Berlin (ddp/sm) - Erneuerbare Energien könnten einer Studie des Deutschen Zentrums für Luft- und Raumfahrt (DLR), des Wuppertal-Instituts für Klima, Umwelt und Energie und des Zentrums für Sonnenenergie und Wasserstoff-Forschung Baden-Wuerttemberg (ZSW) bis 2020 bereits 25 Prozent zur deutschen Stromversorgung beitragen. "Der kräftige Ausbau der Stromerzeugung aus erneuerbaren Energien wird dabei zu vertretbaren Kosten realisierbar sein", erläuterte Bundesumweltminister Sigmar Gabriel (SPD) bei der Vorstellung der von seinem Amtsvorgänger Jürgen Trittin (Grüne) in Auftrag gegebenen Studie am Donnerstag in Berlin.

Die Untersuchung zeige, dass die monatlichen Kosten, durch die ein Durchschnittshaushalt durch das Erneuerbare-Energien-Gesetz (EEG), mit denen der Ausbau gefördert wird, belastet werde, von derzeit etwa 1,50 Euro in den kommenden zehn Jahren lediglich auf 2,80 Euro ansteigen werde, sagte Gabriel. Ab 2016 würden die Belastungen dauerhaft sinken. "Die Kosten bleiben damit vertretbar", bekräftigte Gabriel. Einen ungebremsten Anstieg habe die Studie nicht nachweisen können. Dafür hätte man in Zukunft eine sichere Energieversorgung, die unendlich zur Verfügung stehe und von Preisanstiegen für Öl, Gas oder Kohle unabhängiger mache.

Durch den weiteren Ausbau könnte zudem die Zahl der derzeit etwa 130 000 Arbeitsplätze in der Branche bis 2020 mindestens verdoppelt werden. Zudem verwies Gabriel auf die weitere Reduzierung beim Ausstoß des klimaschädlichen Kohlendioxid. "Die Studie bestätigt, dass wir das Erreichen anspruchsvoller Klimaschutzziele trotz Ausstieg aus der Kernenergie schaffen können", sagte der Minister.

Branchenverband VDEW forderte unterdessen einen "Kurswechsel" bei der Förderung erneuerbarer Energien. Die Politik dürfe nicht länger einseitig nur auf den Mengenzuwachs bei den Erneuerbaren zielen. "Auch die Effizienz der Förderung muss deutlich gesteigert werden", betonte Roger Kohlmann, stellvertretender VDEW-Hauptgeschäftsführer.

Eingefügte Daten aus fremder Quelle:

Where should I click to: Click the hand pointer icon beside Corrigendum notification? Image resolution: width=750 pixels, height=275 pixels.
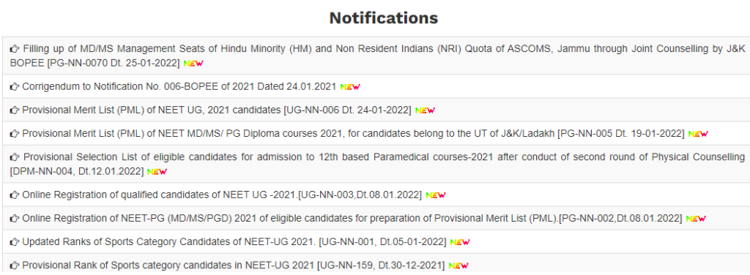(15, 87)
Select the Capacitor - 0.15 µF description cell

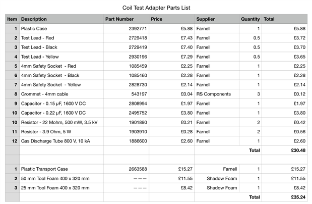[x=53, y=104]
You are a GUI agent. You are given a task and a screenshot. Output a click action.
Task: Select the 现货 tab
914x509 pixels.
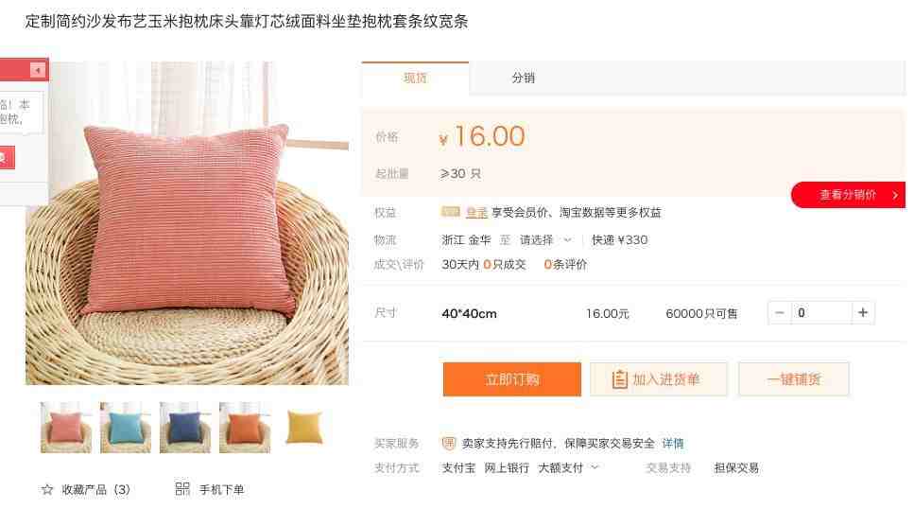coord(415,78)
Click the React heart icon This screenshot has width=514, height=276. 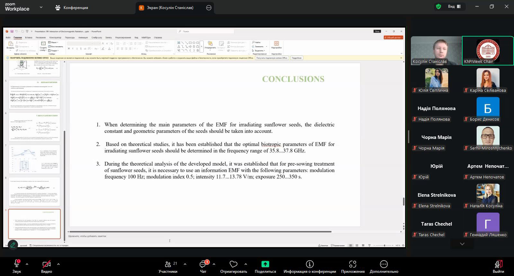234,264
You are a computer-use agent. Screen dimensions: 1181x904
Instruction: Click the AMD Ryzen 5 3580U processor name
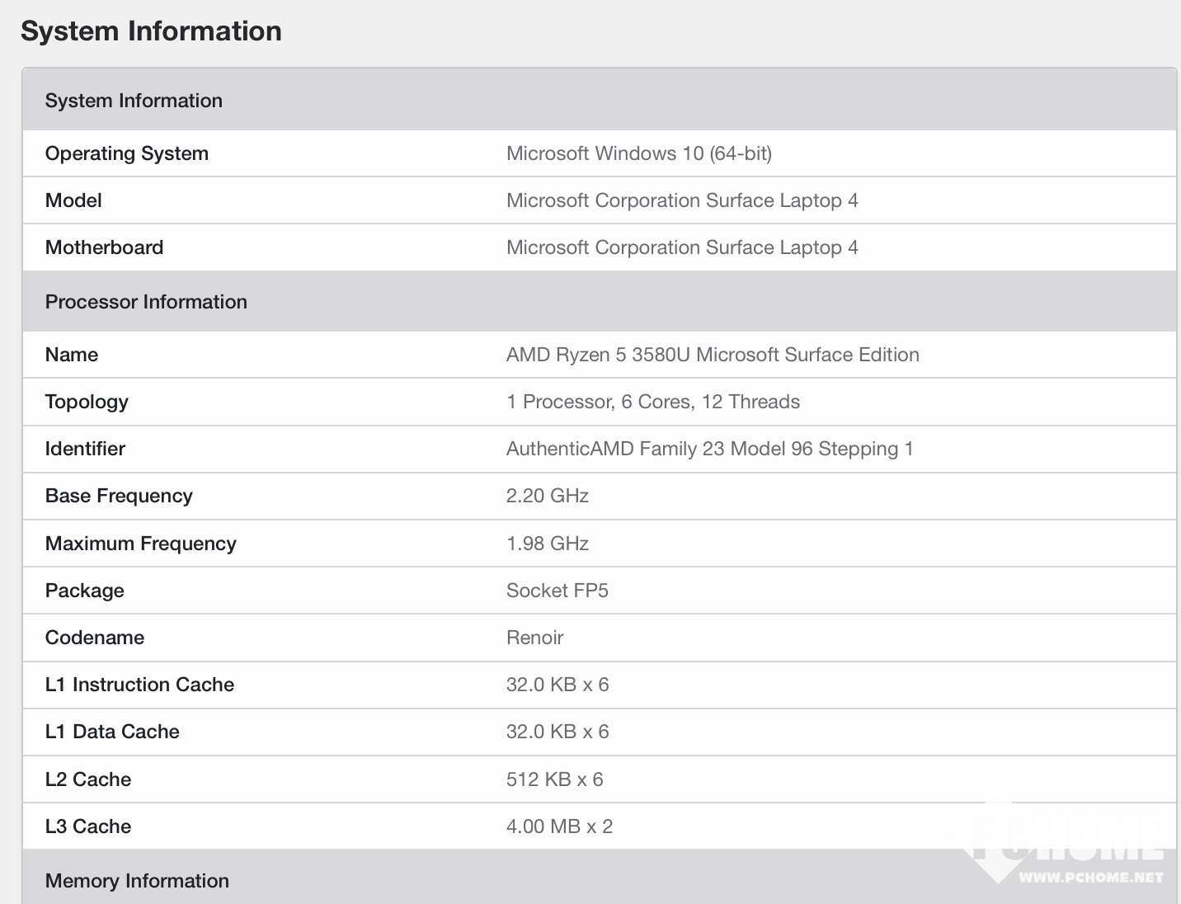tap(712, 355)
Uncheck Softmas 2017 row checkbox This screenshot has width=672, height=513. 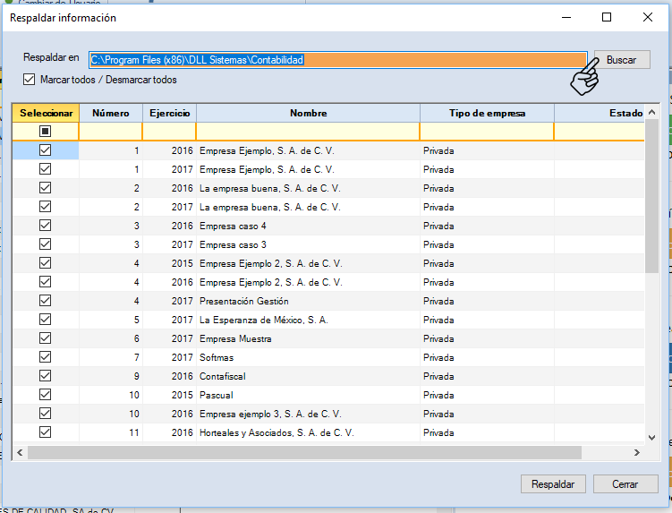(46, 357)
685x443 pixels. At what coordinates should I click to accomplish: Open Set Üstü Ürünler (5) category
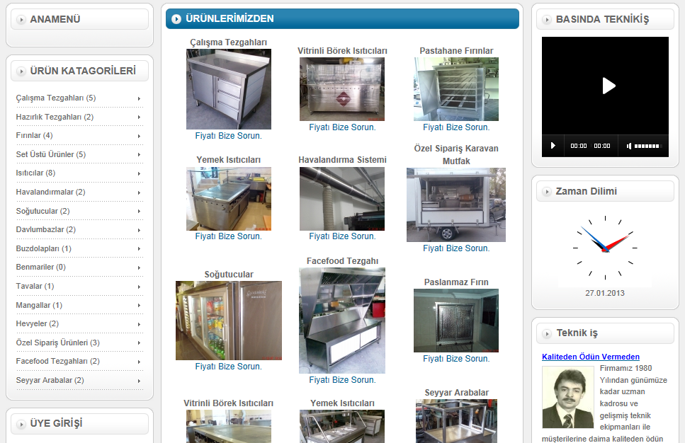50,154
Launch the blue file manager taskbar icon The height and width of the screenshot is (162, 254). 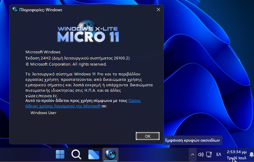[93, 155]
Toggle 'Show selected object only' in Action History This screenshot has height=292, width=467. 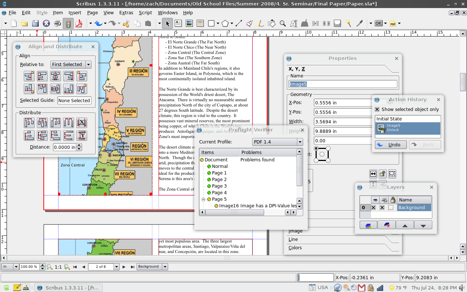(x=377, y=109)
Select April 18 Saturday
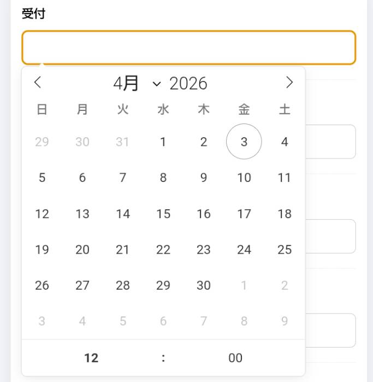 click(x=284, y=214)
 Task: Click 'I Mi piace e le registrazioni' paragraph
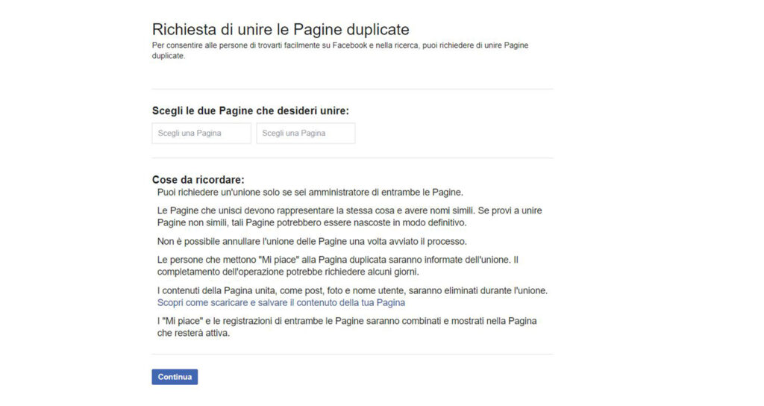click(347, 327)

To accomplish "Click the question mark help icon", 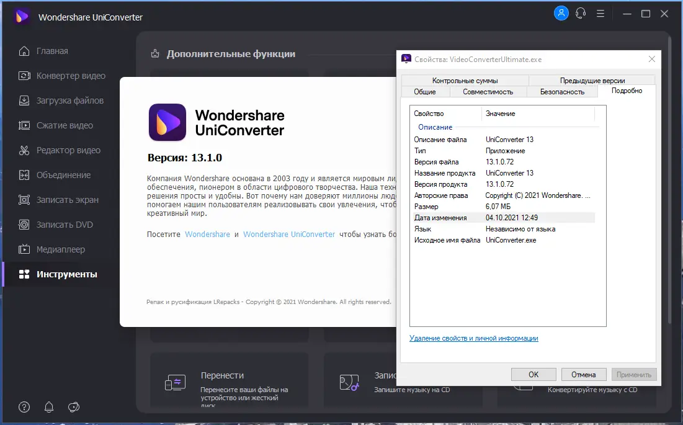I will click(24, 407).
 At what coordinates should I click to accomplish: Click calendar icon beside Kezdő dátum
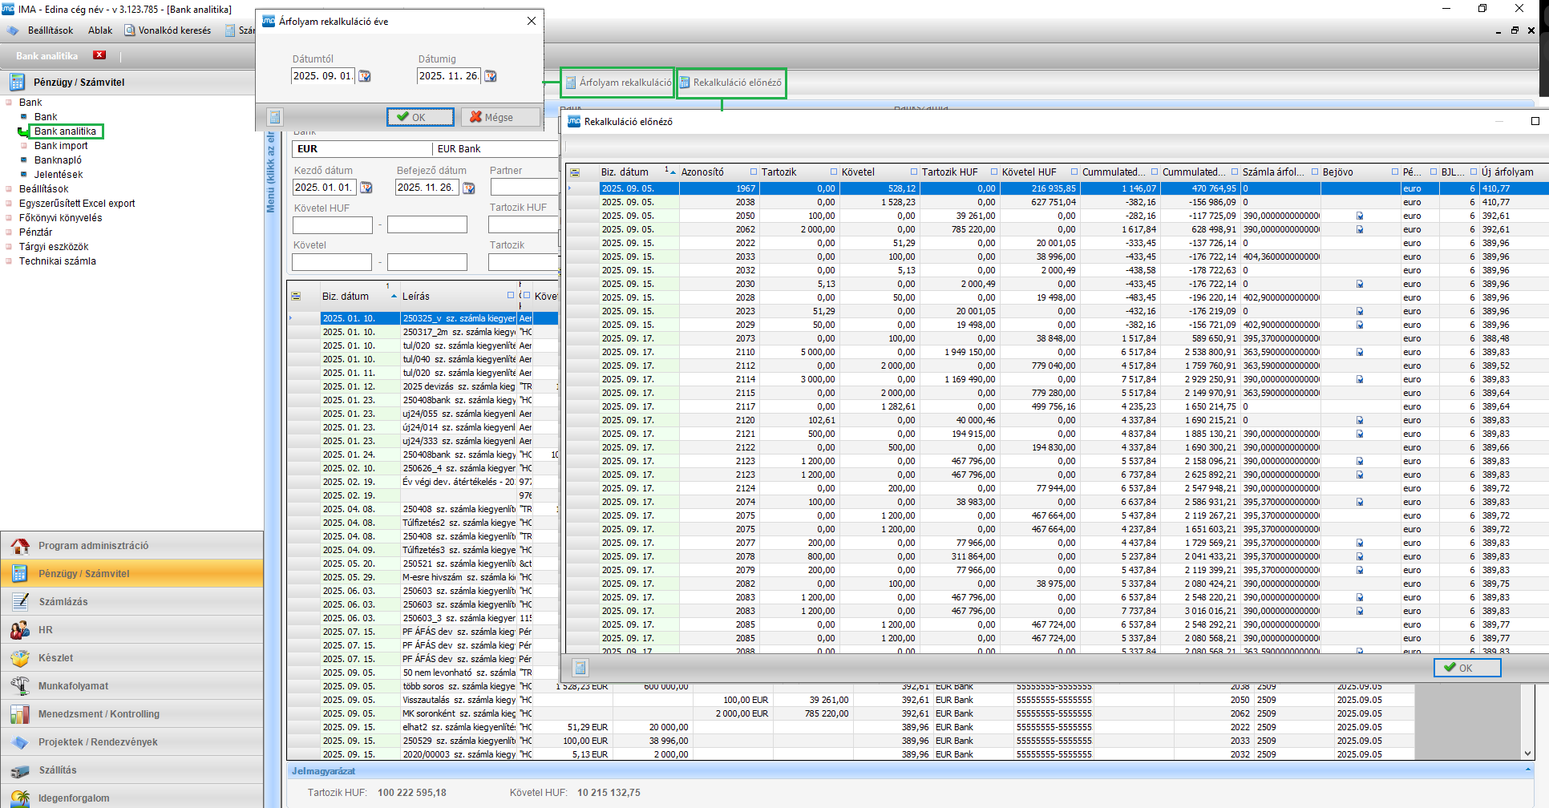click(366, 188)
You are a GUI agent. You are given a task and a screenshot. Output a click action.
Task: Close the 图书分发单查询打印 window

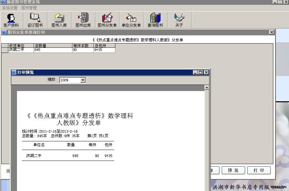[x=271, y=32]
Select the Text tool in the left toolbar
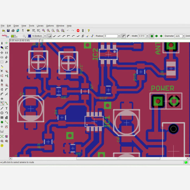 (7, 108)
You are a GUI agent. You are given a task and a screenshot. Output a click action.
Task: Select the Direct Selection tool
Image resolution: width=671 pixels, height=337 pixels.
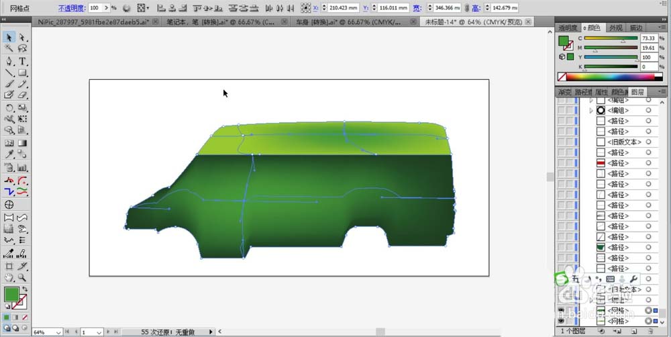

Hans-Josef Fell, Sprecher für Energie und Technologie von Bündnis 90/Die Grünen, äußerten hingegen den Verdacht, die Studie zeige keineswegs das ganze Potenzial der erneuerbaren Energien auf, sondern sei der Versuch, dieses Potenzial konsequent klein und die Kosten groß zu rechnen. "Wer für 2015 das Maximum der Kosten für die Förderung von erneuerbaren Energien mit vier Milliarden beziffert, hat die Entwicklung der Kosten der konventionellen Energien nicht berücksichtigt." Die Studie sei daher schon bei ihrer Veröffentlichung hoffnungslos veraltet.

Der Bundesverband Erneuerbare Energie (BEE) begrüßte die Studie. Die Annahmen der Untersuchung seien bewusst konservativ gehalten. "Hätten die Gutachter auch die Entwicklung an den Energiemärkten in den vergangenen zwei Jahren berücksichtigt, wäre das Ergebnis noch deutlich positiver ausgefallen", sagte BEE-Geschäftsführer Milan Nitzschke.